Invalid Passphrase error returned when attempting to set passphrase caching in PGP Command Line 10.4.1 MP2 and above for AIX

book

Article ID: 184818

calendar_today

Updated On:

Products

PGP Command Line

Issue/Introduction

PGP Command Line has the ability to cache a passphrase so that every time a command is run, a passphrase is not needed. In this scenario, the passphrase caching is not working properly and will encounter an error when attempting to do so.  This started with PGP Command Line 10.4.1 MP2 and above.  This issue does not occur with PGP Command Line 10.4.1 and previous versions.

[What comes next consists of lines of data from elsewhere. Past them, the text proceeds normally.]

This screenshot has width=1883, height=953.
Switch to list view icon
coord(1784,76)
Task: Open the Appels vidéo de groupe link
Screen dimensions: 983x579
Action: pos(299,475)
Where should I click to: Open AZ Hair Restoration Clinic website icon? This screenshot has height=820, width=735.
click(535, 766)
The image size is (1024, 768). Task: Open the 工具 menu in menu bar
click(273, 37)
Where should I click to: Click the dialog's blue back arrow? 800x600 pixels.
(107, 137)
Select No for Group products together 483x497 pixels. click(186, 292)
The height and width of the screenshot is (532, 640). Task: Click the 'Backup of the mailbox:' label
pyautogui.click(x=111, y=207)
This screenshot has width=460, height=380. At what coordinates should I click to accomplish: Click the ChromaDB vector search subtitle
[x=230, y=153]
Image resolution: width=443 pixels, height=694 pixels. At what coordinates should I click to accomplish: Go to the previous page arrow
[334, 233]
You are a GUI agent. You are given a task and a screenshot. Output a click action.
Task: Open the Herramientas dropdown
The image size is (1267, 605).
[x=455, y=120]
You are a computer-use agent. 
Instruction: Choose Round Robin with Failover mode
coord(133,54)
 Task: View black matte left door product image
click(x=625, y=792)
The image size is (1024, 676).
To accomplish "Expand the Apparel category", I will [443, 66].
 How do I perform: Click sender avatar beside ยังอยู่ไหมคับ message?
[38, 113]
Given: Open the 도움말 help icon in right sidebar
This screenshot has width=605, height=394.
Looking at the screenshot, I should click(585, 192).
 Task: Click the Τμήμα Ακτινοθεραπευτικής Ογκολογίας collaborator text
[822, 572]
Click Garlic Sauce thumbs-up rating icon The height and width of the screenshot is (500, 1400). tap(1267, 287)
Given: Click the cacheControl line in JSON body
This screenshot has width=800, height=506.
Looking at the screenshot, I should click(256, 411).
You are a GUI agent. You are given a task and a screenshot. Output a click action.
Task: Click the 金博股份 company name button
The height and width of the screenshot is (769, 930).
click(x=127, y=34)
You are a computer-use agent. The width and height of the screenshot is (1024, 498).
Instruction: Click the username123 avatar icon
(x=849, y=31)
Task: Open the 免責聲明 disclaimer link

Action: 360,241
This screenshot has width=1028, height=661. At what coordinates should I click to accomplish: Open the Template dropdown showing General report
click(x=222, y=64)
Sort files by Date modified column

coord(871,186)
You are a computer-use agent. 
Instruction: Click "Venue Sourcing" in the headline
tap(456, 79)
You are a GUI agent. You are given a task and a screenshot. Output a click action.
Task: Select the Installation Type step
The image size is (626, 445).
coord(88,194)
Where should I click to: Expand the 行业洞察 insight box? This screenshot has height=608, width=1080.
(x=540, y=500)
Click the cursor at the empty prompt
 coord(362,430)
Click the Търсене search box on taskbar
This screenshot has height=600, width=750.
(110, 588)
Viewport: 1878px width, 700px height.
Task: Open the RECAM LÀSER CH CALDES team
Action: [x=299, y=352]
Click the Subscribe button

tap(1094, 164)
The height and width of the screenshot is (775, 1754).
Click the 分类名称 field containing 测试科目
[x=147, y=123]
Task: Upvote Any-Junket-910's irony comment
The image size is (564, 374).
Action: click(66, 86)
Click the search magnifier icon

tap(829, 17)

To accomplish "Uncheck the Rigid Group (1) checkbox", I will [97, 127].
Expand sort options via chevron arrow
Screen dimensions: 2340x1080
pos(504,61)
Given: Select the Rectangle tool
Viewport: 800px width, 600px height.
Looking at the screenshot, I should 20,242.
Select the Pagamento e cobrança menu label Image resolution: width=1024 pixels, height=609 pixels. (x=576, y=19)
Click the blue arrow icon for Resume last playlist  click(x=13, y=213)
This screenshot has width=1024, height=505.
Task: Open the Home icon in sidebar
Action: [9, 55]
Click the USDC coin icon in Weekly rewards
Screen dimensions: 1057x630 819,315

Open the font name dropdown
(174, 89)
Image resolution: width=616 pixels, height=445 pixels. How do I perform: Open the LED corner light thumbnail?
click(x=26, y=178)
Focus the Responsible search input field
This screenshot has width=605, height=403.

Attempting to cache the passphrase with a command similar to the following will result in the error:

/opt/pgp/bin/pgp --cache-passphrase bill --passphrase 2fudge

0xAC8DC410:cache passphrase (3011:invalid passphrase specified)

 

Resolution

This is a known issue, which has a few workarounds:

Workaround 1:
Set the EXTSHM environment variable on the AIX system with a value of ON:

export EXTSHM=ON

 

Workaround 2:

It is also possible to cache the passphrase via the preferences:

1. Set <key>CLpassphraseCache</key> to <true></true> in /etc/PGPprefs.xml

# /opt/pgp/bin/pgp --version -v | grep "Cache new"
Cache new passphrases: Enabled

2. Set the timeout to 0 (never timeout) in /etc/PGPprefs.xml:

<key>CLpassphraseCacheTimeout</key>
<integer>0</integer>

Symantec Enterprise division recognizes this as a known issue and is documented in the release notes, and recommends using the above workarounds.